[Stored data entries]
------------------------------------------------
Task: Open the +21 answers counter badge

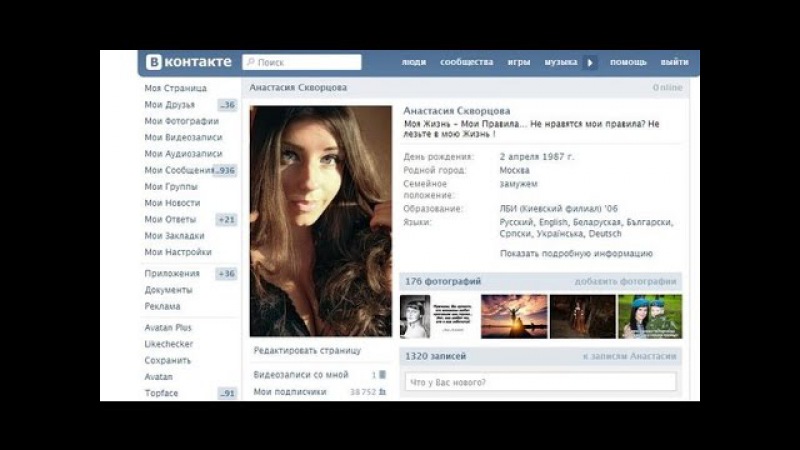Action: point(226,219)
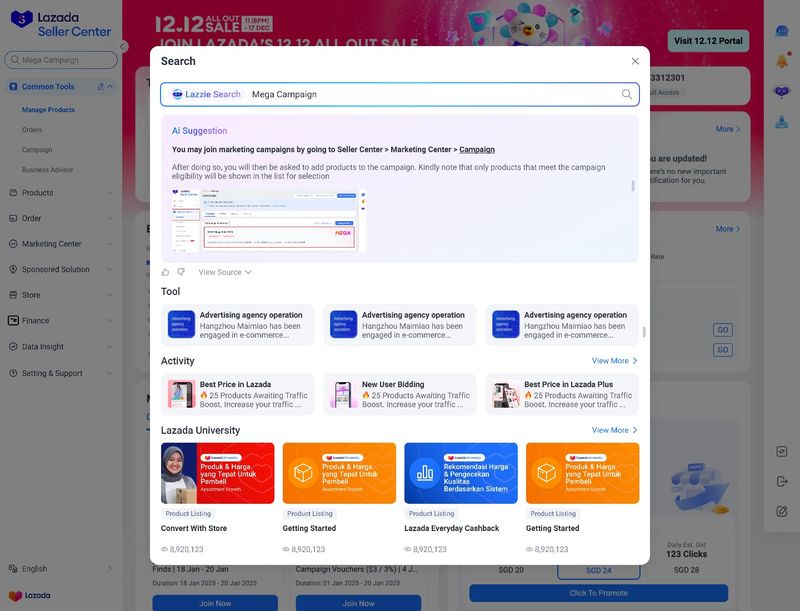Click the thumbs down feedback icon
The image size is (800, 611).
pyautogui.click(x=181, y=272)
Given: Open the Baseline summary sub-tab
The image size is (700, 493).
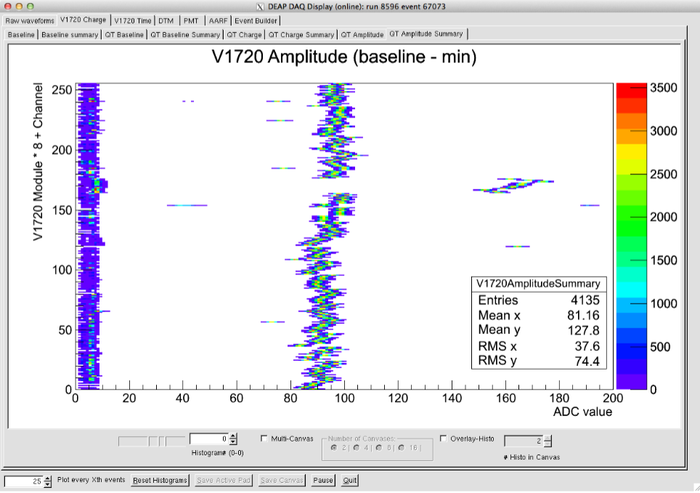Looking at the screenshot, I should point(69,34).
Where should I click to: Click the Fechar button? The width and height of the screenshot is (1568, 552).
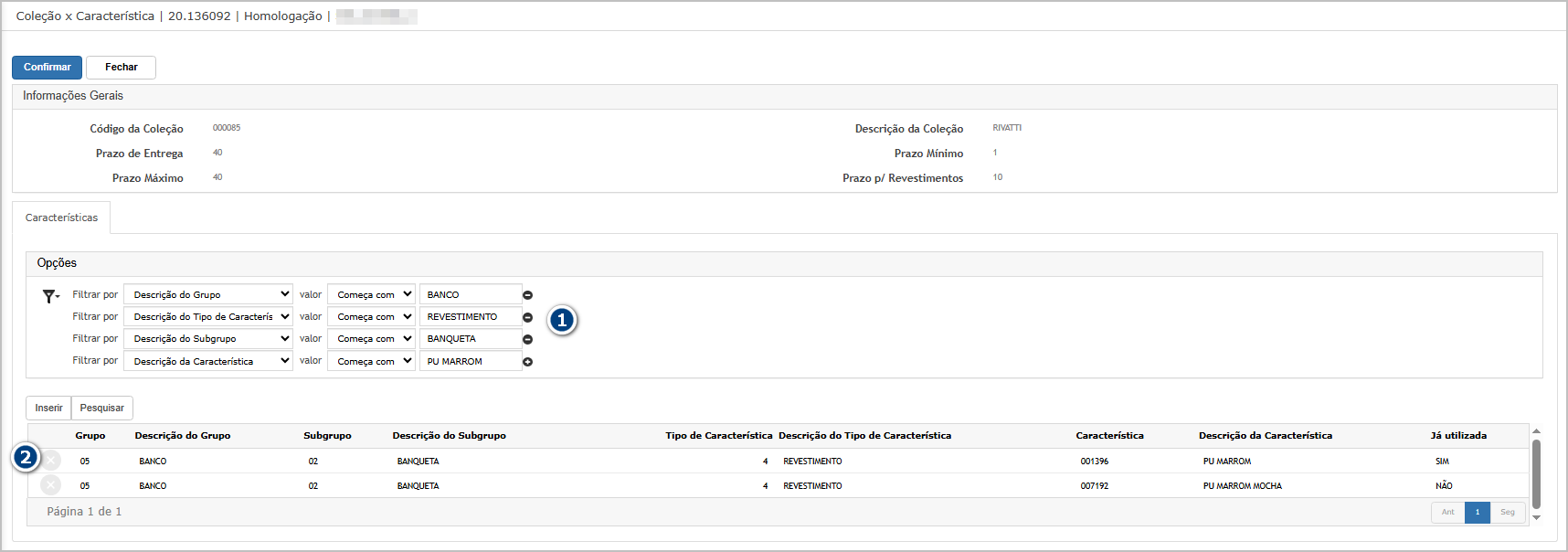[x=121, y=67]
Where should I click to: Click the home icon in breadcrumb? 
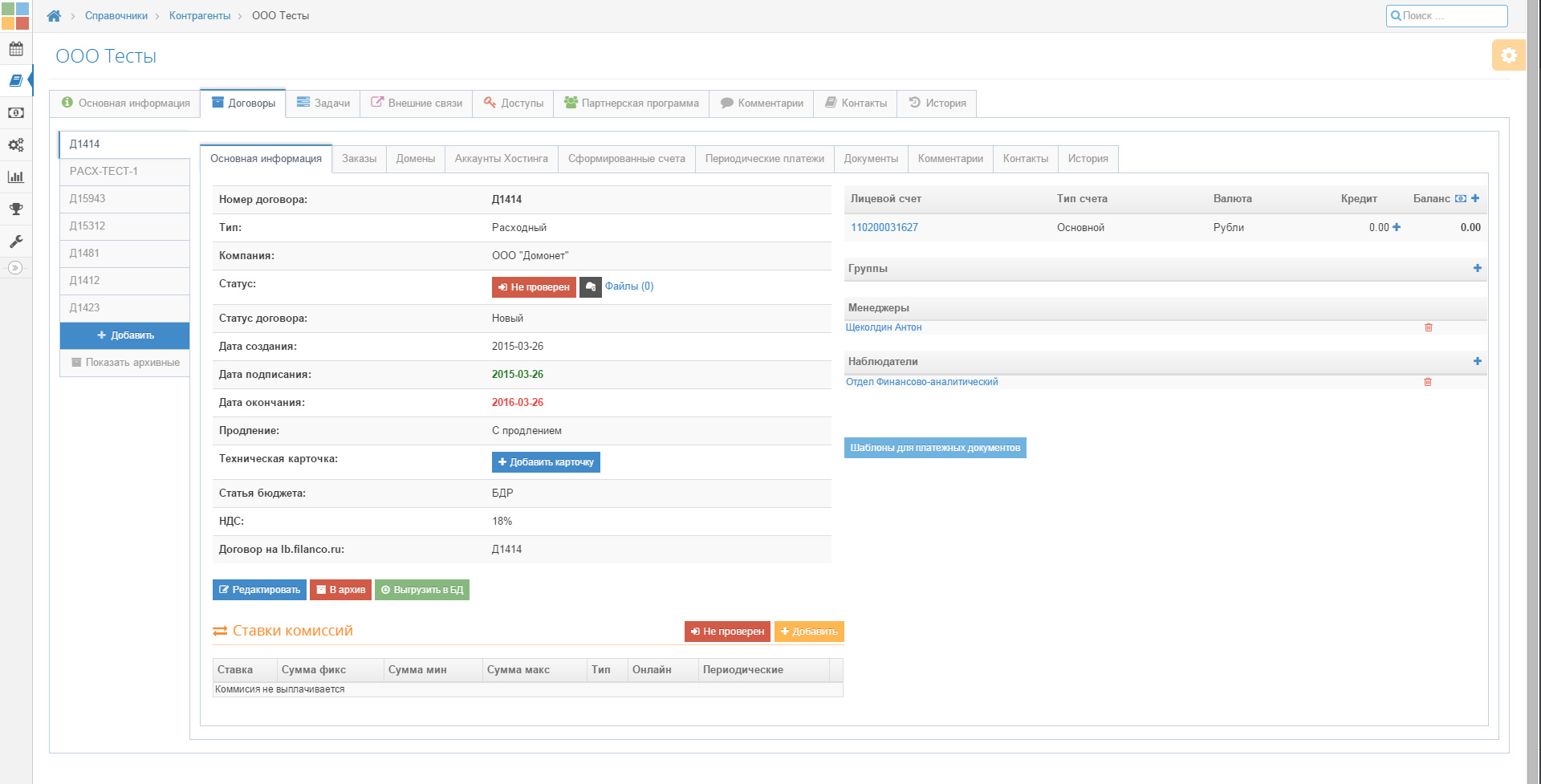coord(54,16)
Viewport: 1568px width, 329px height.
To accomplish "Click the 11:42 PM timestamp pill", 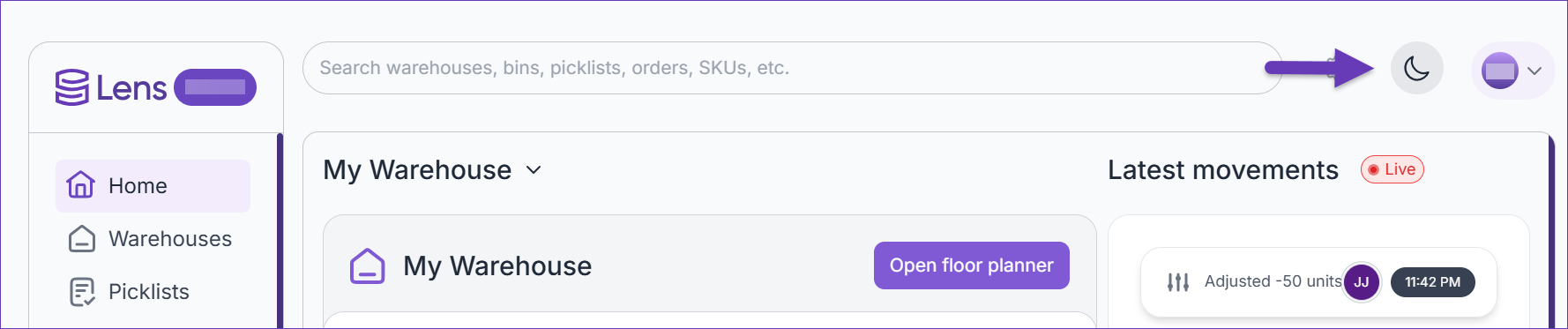I will click(x=1433, y=282).
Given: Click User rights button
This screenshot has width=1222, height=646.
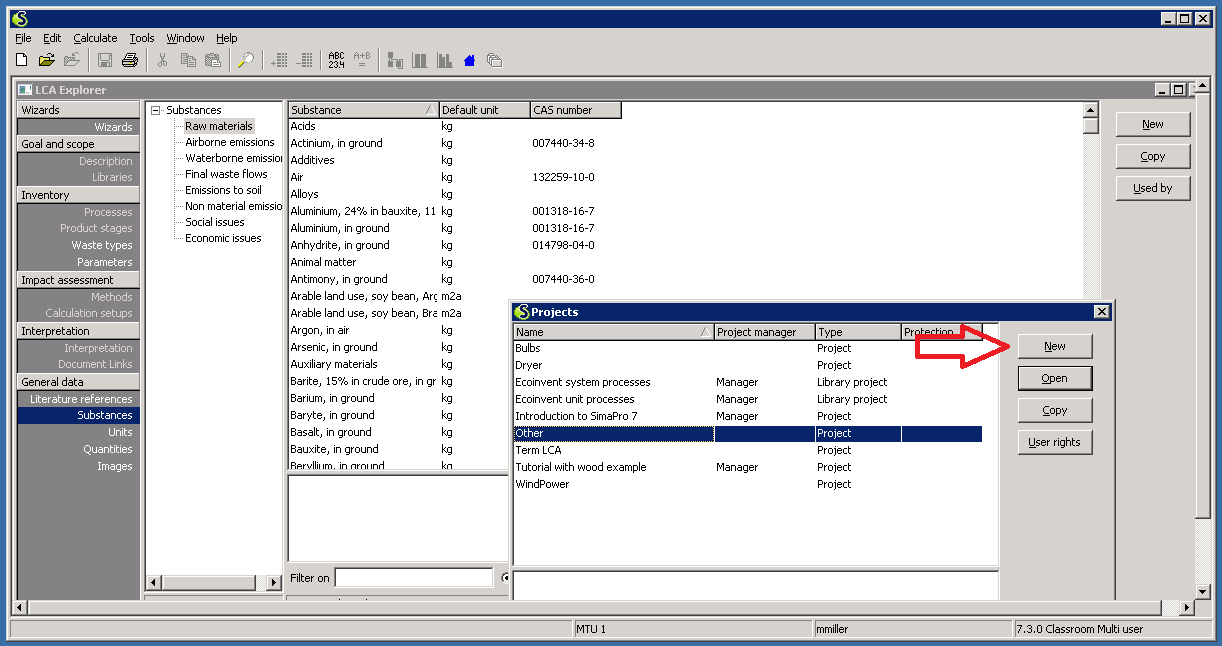Looking at the screenshot, I should click(1054, 442).
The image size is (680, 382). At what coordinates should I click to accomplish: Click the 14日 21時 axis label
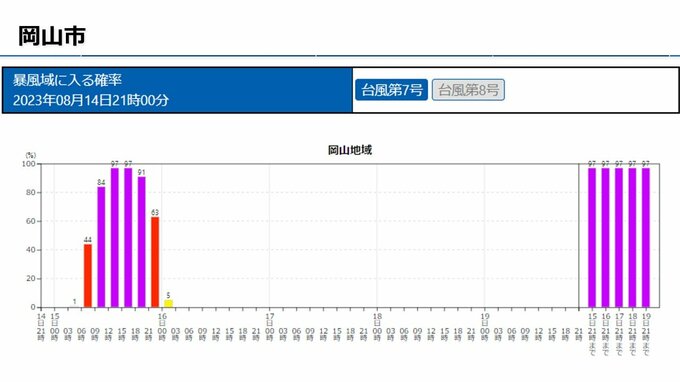[x=41, y=327]
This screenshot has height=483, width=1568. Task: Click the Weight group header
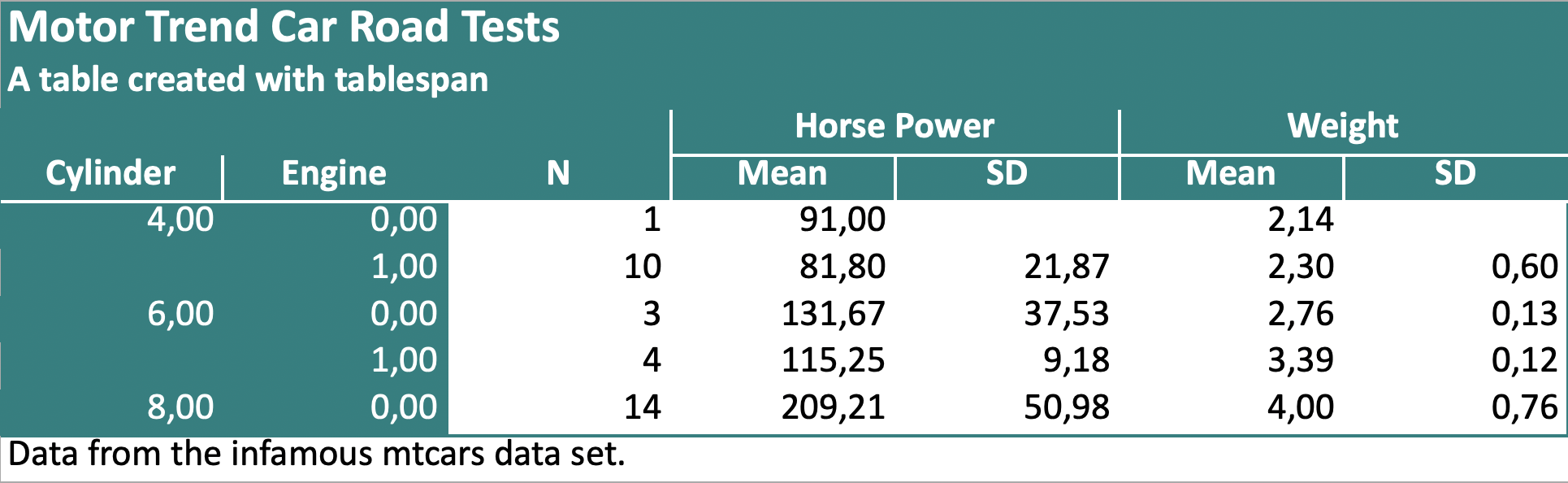coord(1343,126)
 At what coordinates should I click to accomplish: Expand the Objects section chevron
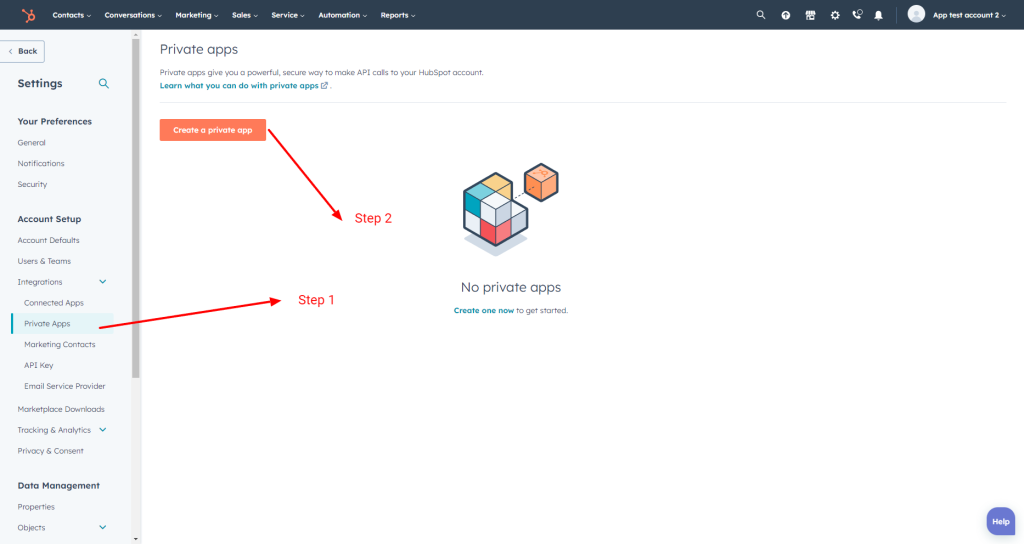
------------------------------------------------
**Task details**. Print exactly the lines running from the start of the entries above to the line with "Viewport: 1568px width, 329px height.", both included; leave out any pictures.

**Written answer**.
Task: Open the +21 answers counter badge

Action: point(226,219)
Click the thumbs down feedback icon
The image size is (800, 611).
pyautogui.click(x=181, y=272)
Given: Open the Baseline summary sub-tab
The image size is (700, 493).
Looking at the screenshot, I should point(69,34).
Where should I click to: Click the Fechar button? The width and height of the screenshot is (1568, 552).
[x=121, y=67]
Where should I click to: Click the home icon in breadcrumb? 
coord(54,16)
Viewport: 1568px width, 329px height.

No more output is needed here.